Simply blaming Brexit diverts attention from the criminal action of the bosses and their so-called ‘free market’ system. And banging the drum for a second referendum divides workers precisely at a time when they need class unity the most. Anything that divides workers is a recipe for defeat, and can therefore only be described as rotten and reactionary.

This is why we need mandatory reselection: to kick out these careerists, and to replace them with genuine class fighters who will stand up for the interests of workers - workers like those facing the sack at Bridgend.

Labour: take a lead

mark drakeford walesWe have seen little better from Welsh Labour in the Senedd chambers. Adam Price AM, the leader of Plaid Cymru, asked Mark Drakeford, the Momentum-supported First Minister for Wales, whether he’d commit to temporary nationalisation to save the plant. But instead of fulfilling his promise of “socialism in the 21st century” and calling for nationalisation under workers’ control, Drakeford dodged the question.

Drakeford has said that he will work with Ford “in the common interest”. But there can be no common interest between the bosses and the workers. Ford’s only interest is profit. The Bridgend workers’ interest is to protect their jobs and livelihoods. It is impossible to appease both at the same time.

As a result of this, Plaid has been able to accuse Drakeford of not siding with the Ford workers. This has allowed Price and co. to channel this class issue towards vague slogans about Welsh nationalism.

The Welsh Labour Party needs to take a lead. This can only be done by putting forward a clear class position, based on a bold socialist programme: for nationalisation and workers’ control! No compensation to the fat cats! Workers should occupy any factories threatened with closure!

Nationalisation now!

Last Monday’s meeting was bigger than the one organised in Port Talbot a few years ago when the local steelworks were under threat of closure. Back then, the steel plant was saved thanks to resistance organised by the labour movement.

The recent Bridgend meeting took place right after a similar meeting was organised on the same day by Plaid Cymru. More events in support of the Ford workers are planned in Cardiff and Caerphilly. These are the early signs of an upturn in the class struggle in Wales.

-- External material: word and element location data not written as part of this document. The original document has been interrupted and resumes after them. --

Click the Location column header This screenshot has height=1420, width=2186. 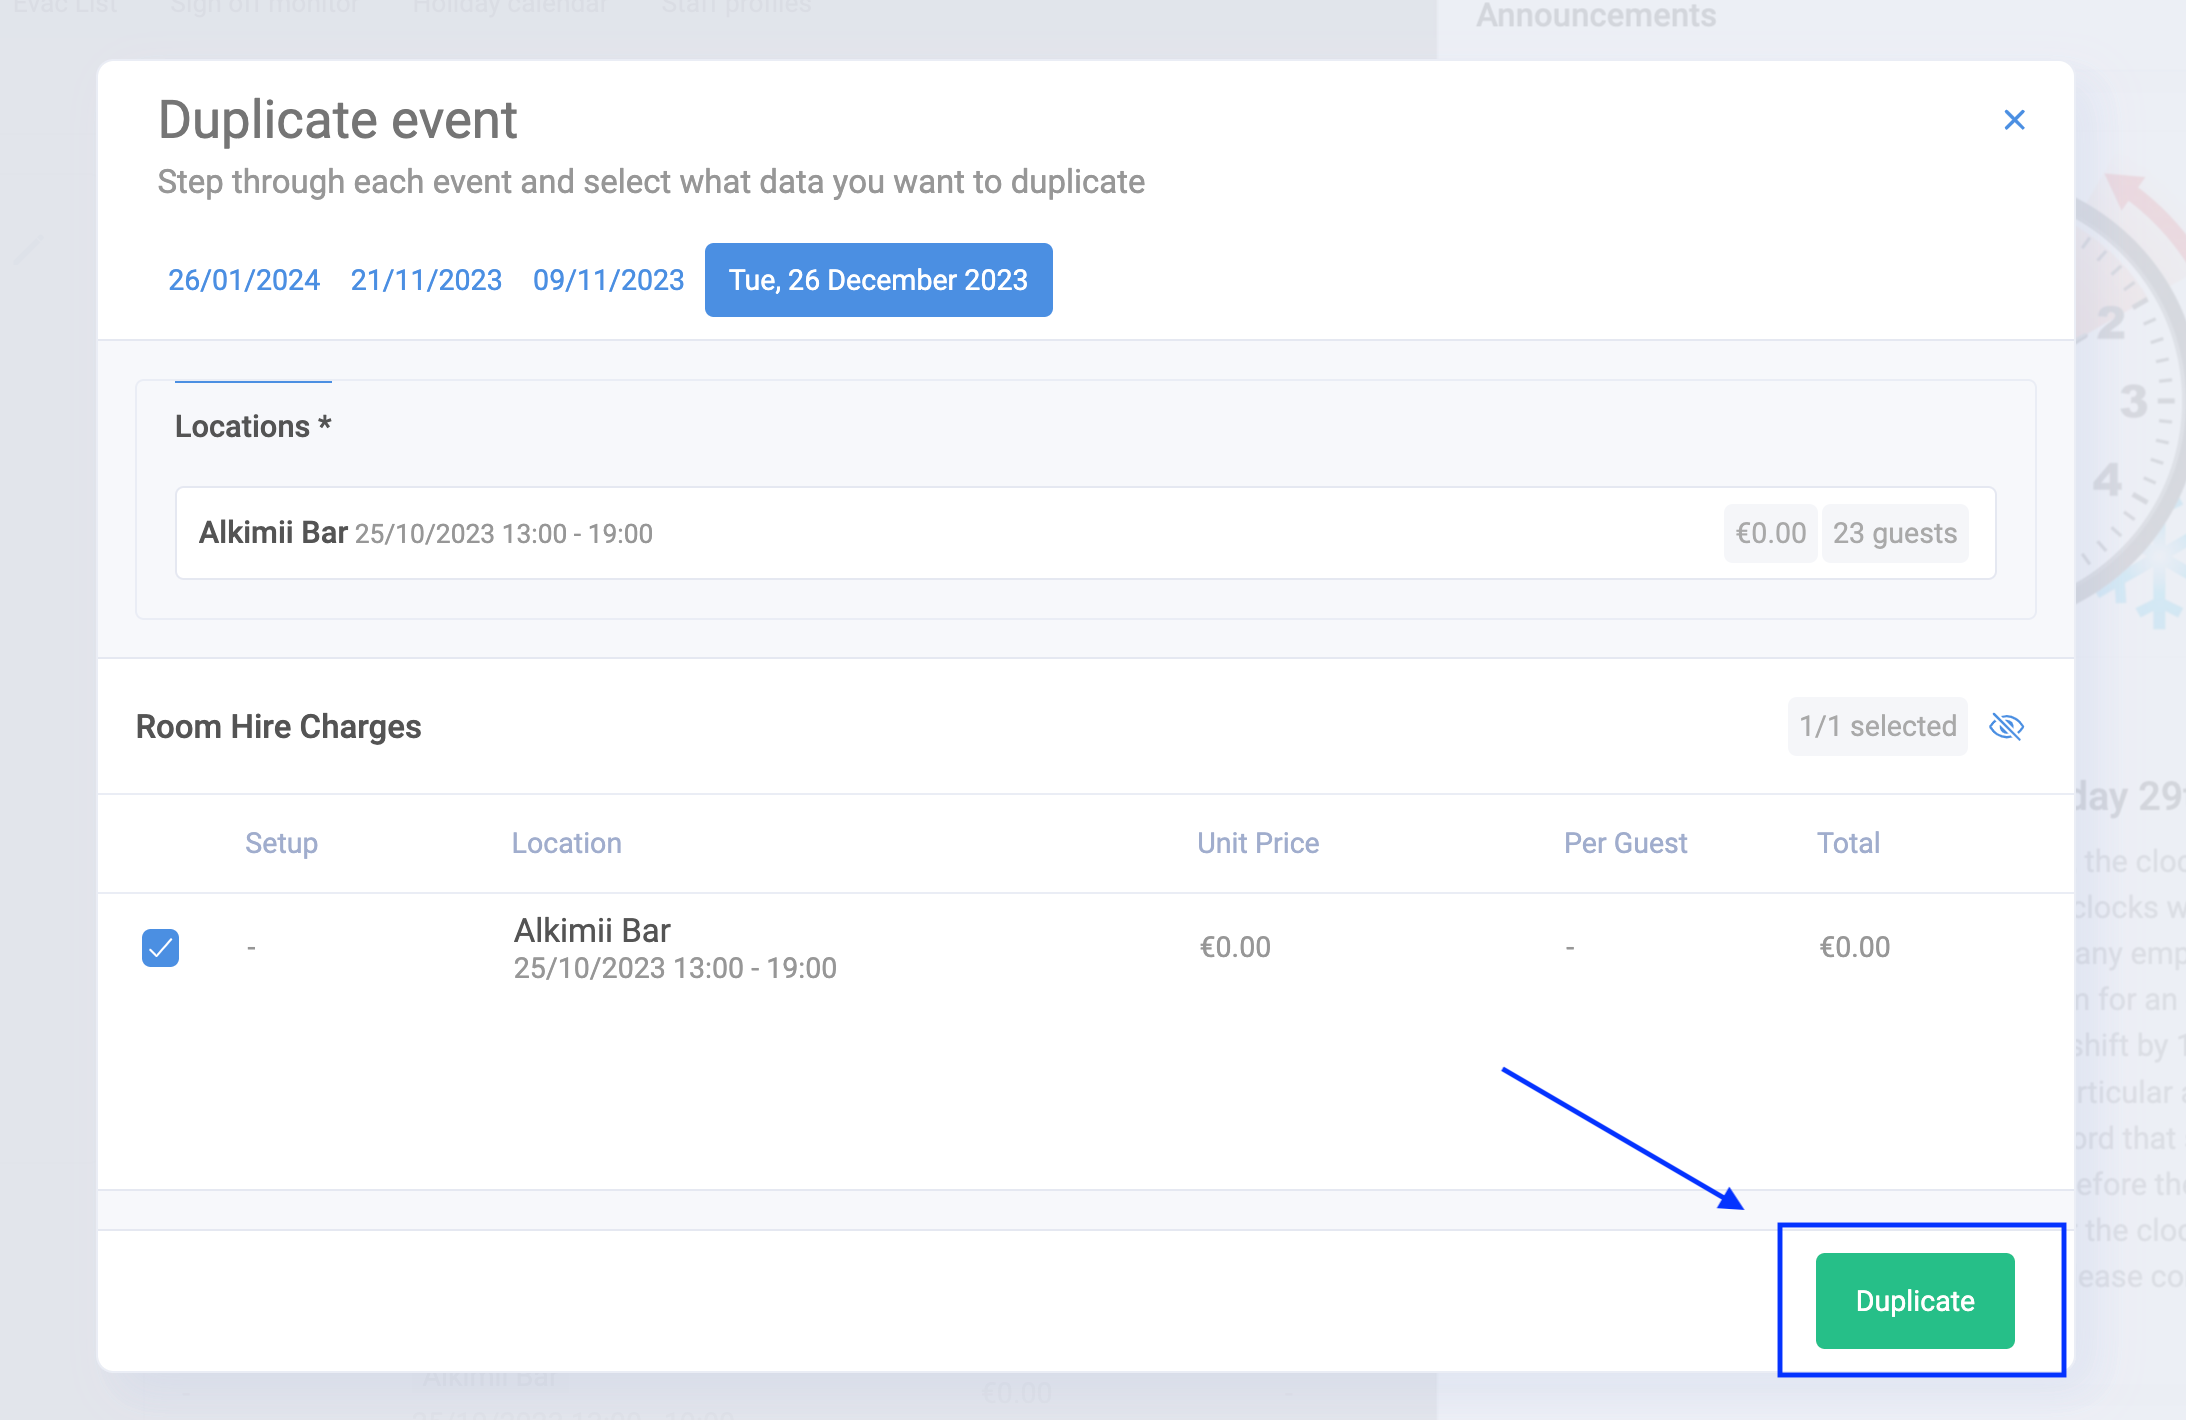[x=566, y=843]
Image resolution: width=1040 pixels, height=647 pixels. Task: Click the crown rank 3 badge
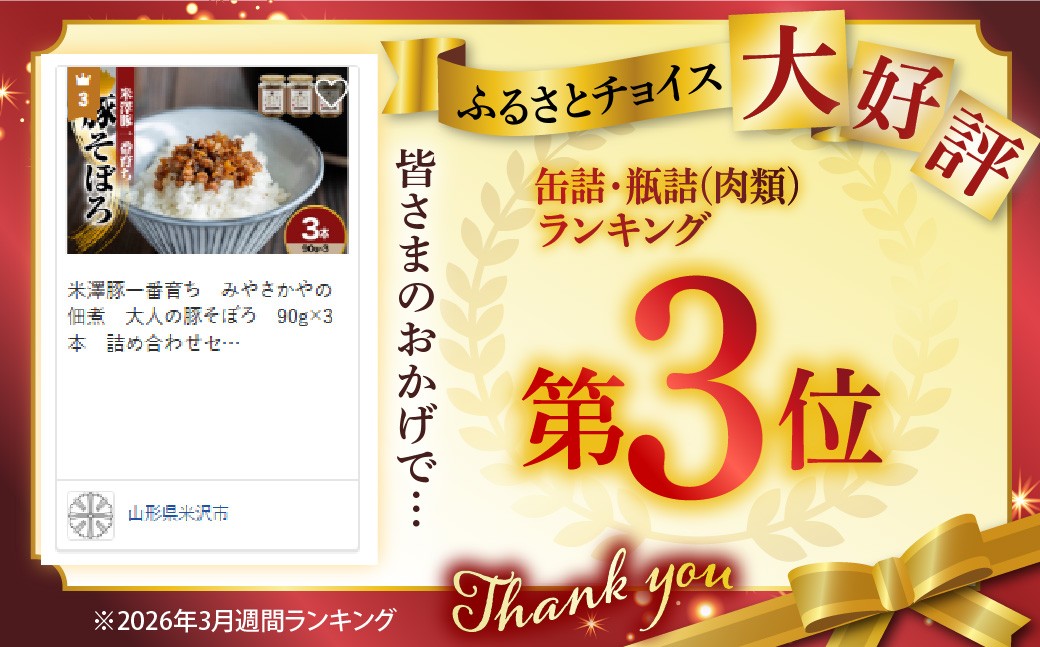83,92
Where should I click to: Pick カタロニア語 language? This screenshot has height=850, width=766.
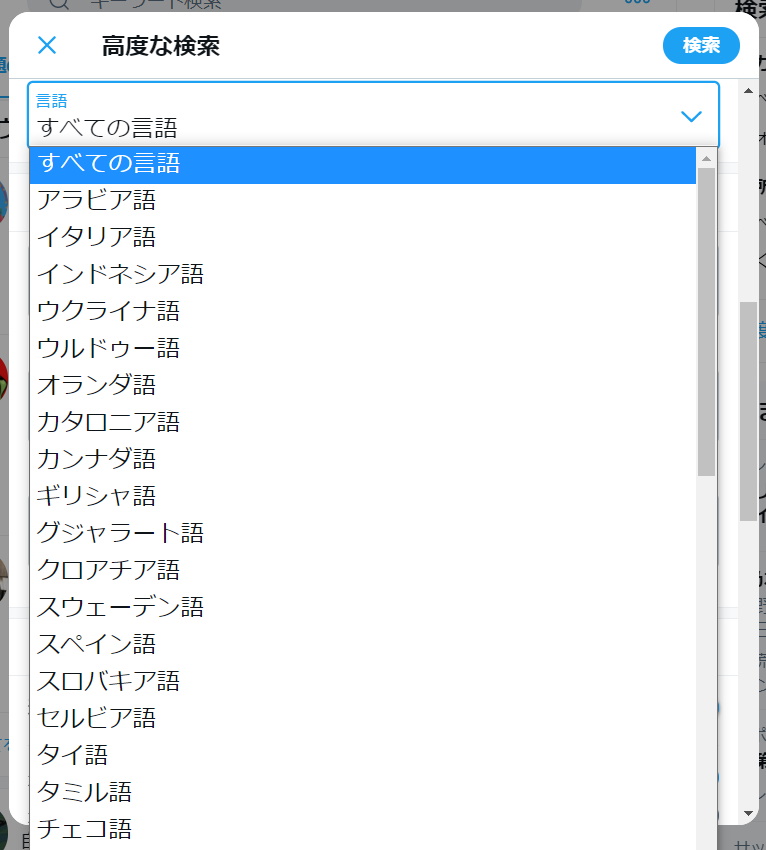(108, 422)
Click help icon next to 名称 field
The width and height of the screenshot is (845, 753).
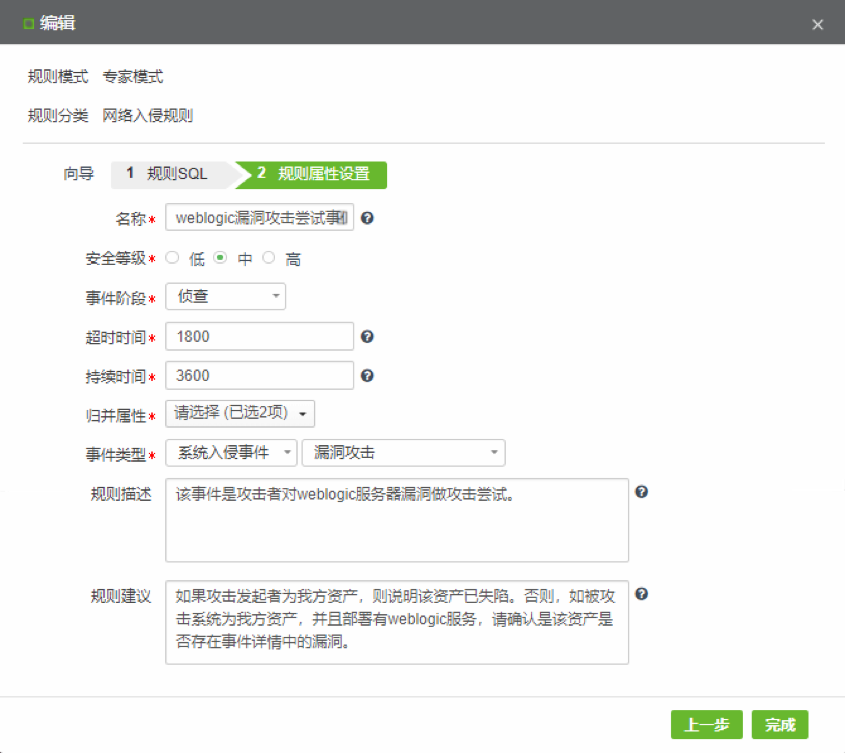tap(367, 218)
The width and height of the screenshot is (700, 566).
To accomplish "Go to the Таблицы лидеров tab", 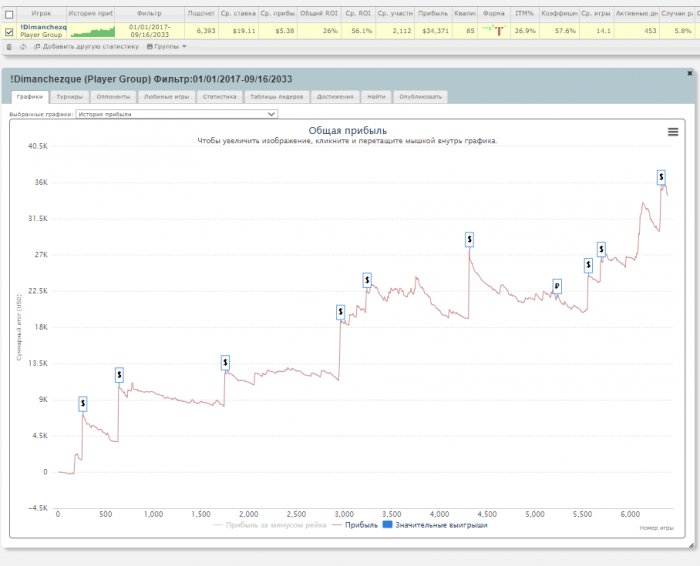I will 275,97.
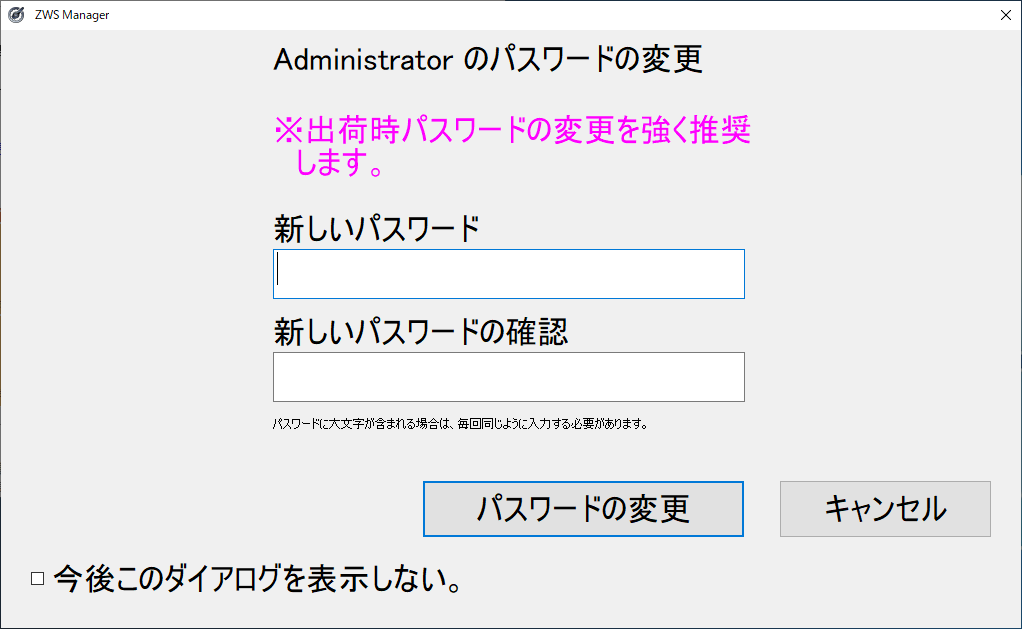Click the Administrator のパスワードの変更 heading
Viewport: 1022px width, 629px height.
pyautogui.click(x=488, y=60)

As working and living conditions continue to deteriorate, the working class is beginning to say: enough is enough! Workers are starting to move into action. In the years ahead, the best traditions of the Welsh labour movement will be rediscovered. One only needs to look at the sea of red flags being waved at mass Corbyn rallies in places like Merthyr Tydfil, Cardiff, and Swansea to see a hint of things to come.

We say:

  • Solidarity with the Ford workers! Campaign for a national strike ballot!
  • Labour and the trade unions: organise an all-Wales demonstration and national campaign in support of the Bridgend Ford workers!
  • Save industry! Save jobs! For nationalisation under workers’ control! No compensation to the bosses!
  • For mandatory reselection of Labour representatives! We need class fighters, not careerists!
  • Solidarity with the Bridgend workers! Fight for socialism!